A score of years ago the A.S.S. steamers lay within half a mile of shore; and, 'barrin'' the ducking, it was easy to land. But the bay is bossed with rocks and skirted with shoals; they lurk treacherously under water, and have brought many a tall ship to grief. As for the obsolete hydrographic charts, they only add to the danger. Two wrecks give us ample warning. One is a German barque lying close to the bar of the fussy little river; the other, a huge mass of rust, is the hapless Yoruba. Years ago, after the fashion of the Nigritia and the Monrovia, she was carelessly lost. Though anchored in a safe place, when swinging round she hit upon a rock and was incontinently ripped up; the injured compartment filled, and the skipper ran her on the beach, wrecking her according to Act of Parliament. They once managed to get her off, but she had not power to stem the seas, and there she still lies high and dry.

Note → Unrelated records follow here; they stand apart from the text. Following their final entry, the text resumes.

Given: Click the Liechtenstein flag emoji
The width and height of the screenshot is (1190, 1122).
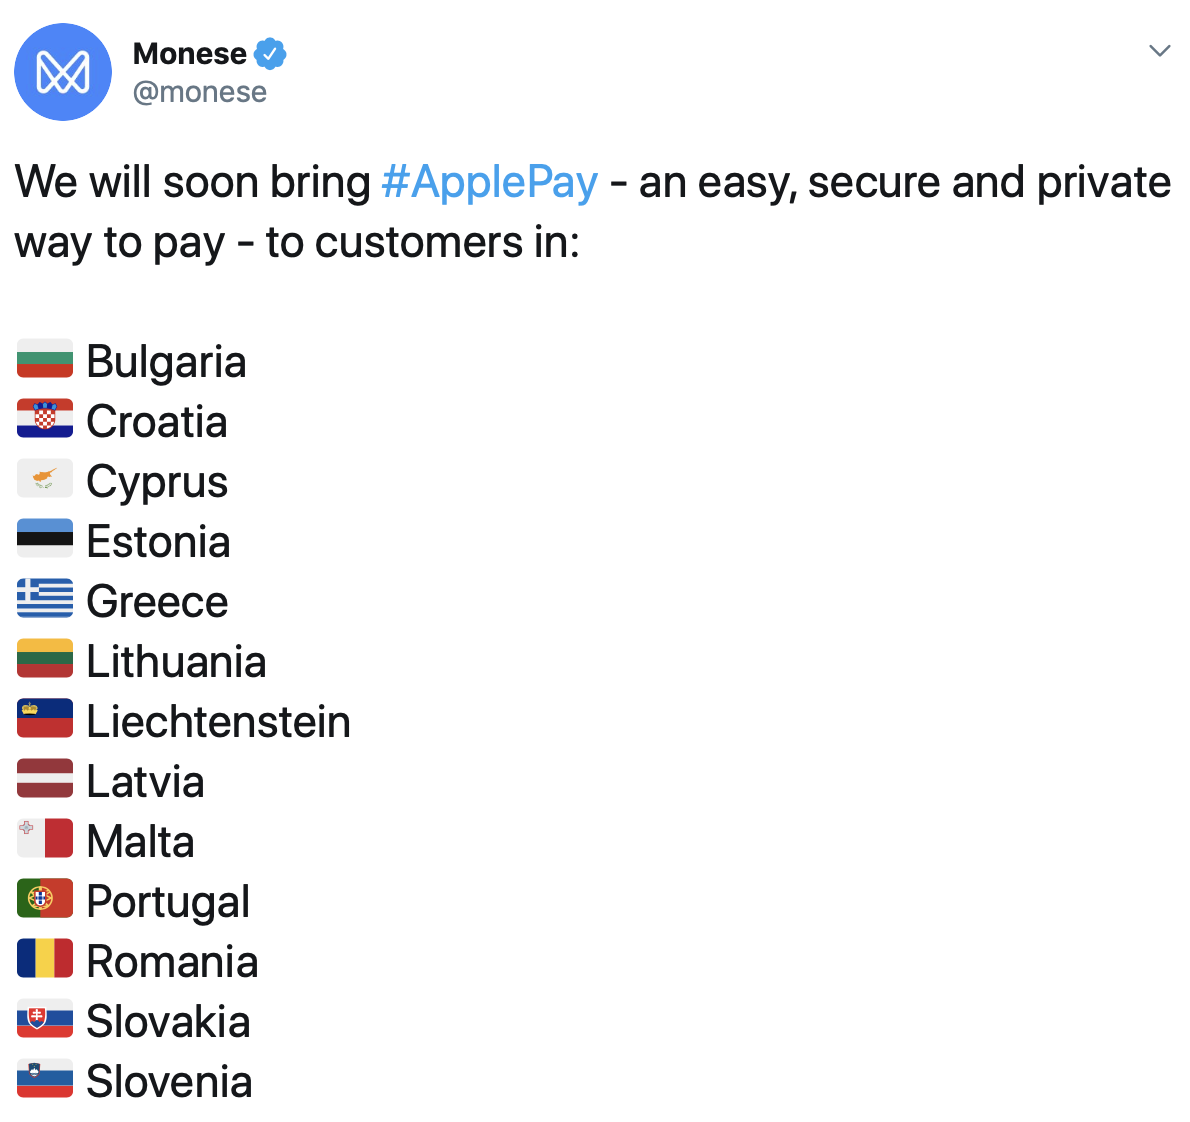Looking at the screenshot, I should pos(45,718).
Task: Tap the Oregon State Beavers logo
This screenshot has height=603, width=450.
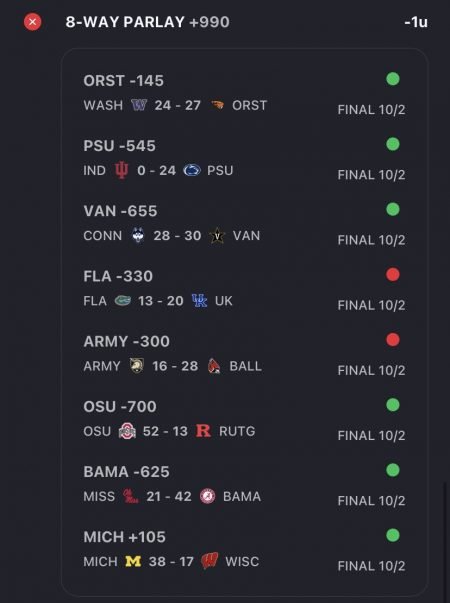Action: tap(217, 105)
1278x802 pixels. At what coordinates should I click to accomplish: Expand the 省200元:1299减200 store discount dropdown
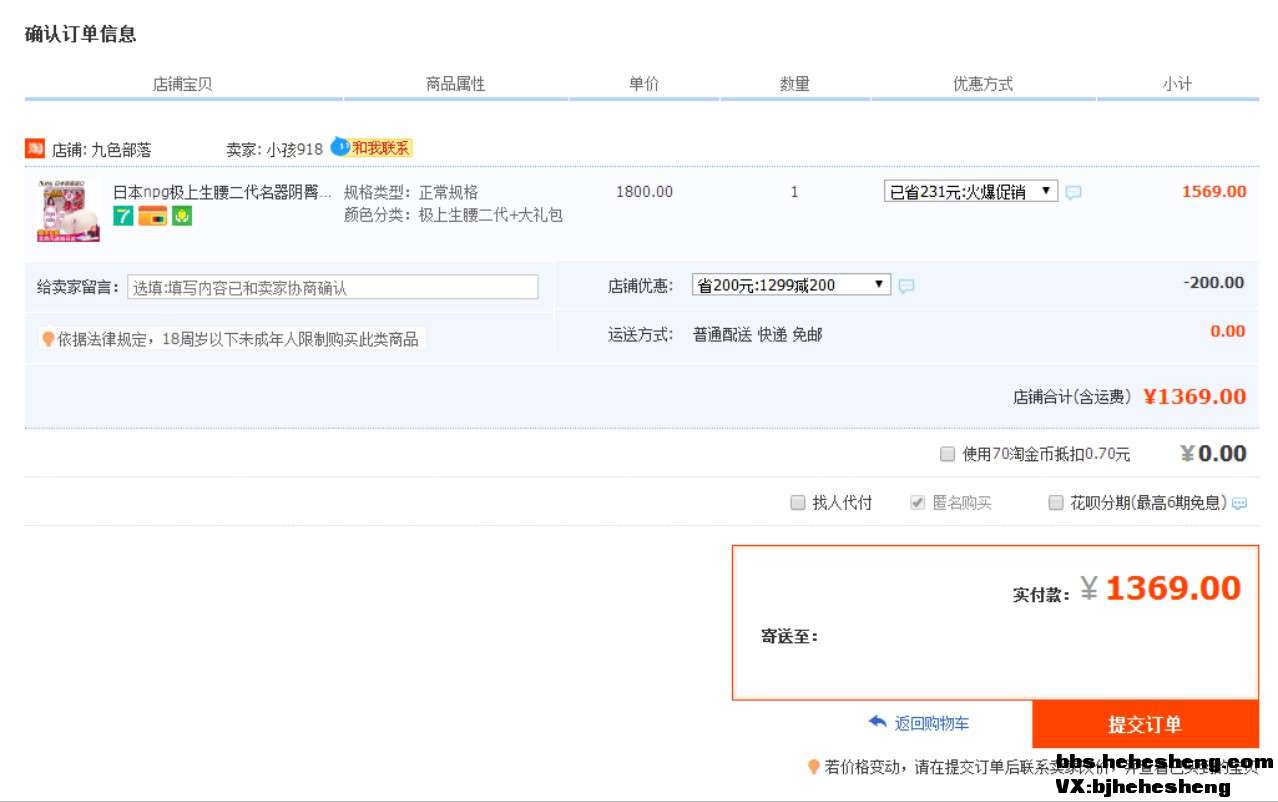tap(790, 285)
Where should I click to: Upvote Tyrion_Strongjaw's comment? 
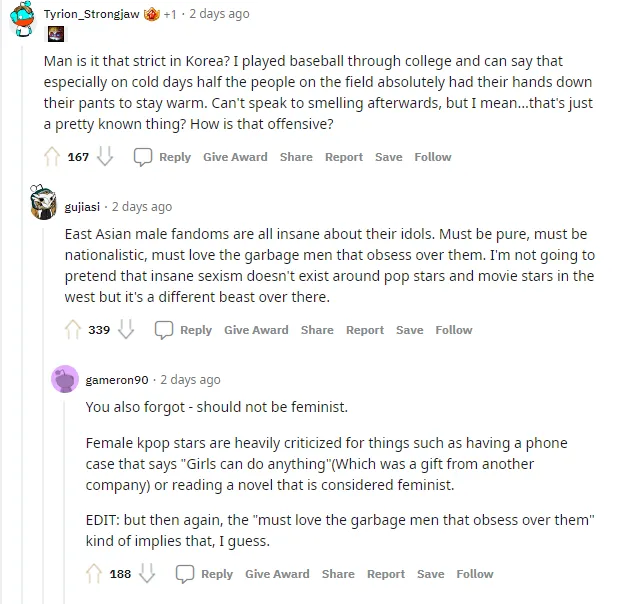click(53, 157)
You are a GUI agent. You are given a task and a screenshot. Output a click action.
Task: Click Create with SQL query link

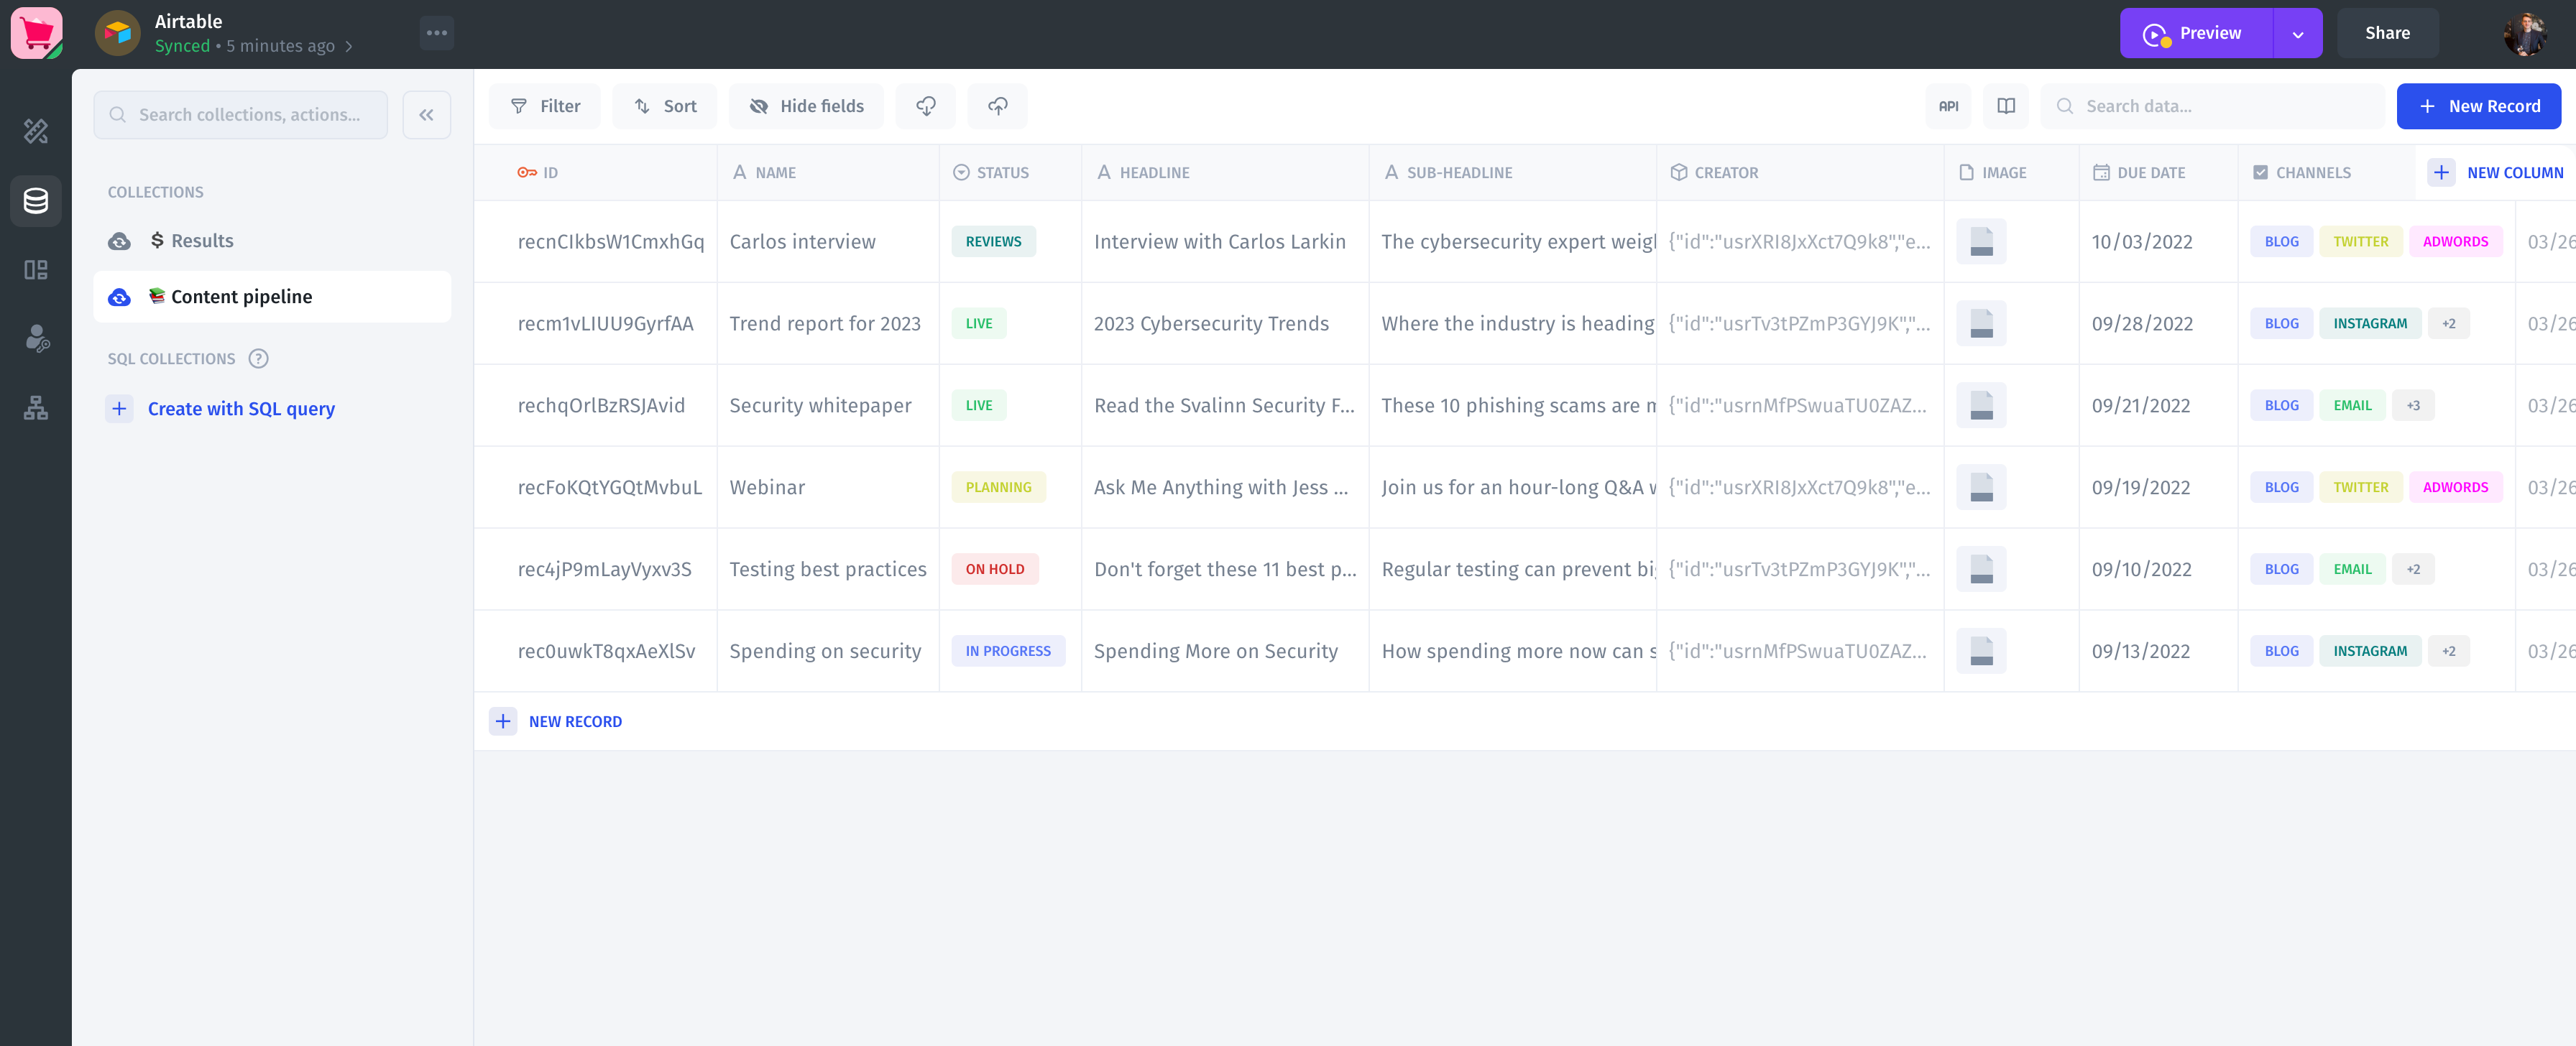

Cape Palmas, or Bamnepo, with its outlying islet-reef of black rock, on which breaks an eternal surf, is the theoretical turning-point from the Windward coast, which begins with the Senegal, to the Leeward, and which ends in the Benin Bight. We are entering the region
Unde nigerrimus Auster Nascitur.
Practically and commercially the former is worked by the Bristol barques and the latter commences at Cape Threepoints. The bold headland, a hundred feet tall and half a mile broad by a quarter long, bounded north by its river, has a base of black micaceous granite supporting red argillaceous loam. Everywhere beyond the burning of the billows the land-surface is tapestried with verdure and tufted with cocoas; they still show the traditional clump which gave the name recorded by Camoens. The neck attaching the head to the continent-body is a long, low sand-spit; and the background sweeps northward in the clear grassy stretches which African travellers agree to call 'parks.' These are fronted by screens of tall trees, and backed by the blue tops of little hills, a combination which strongly reminded me of the Gaboon.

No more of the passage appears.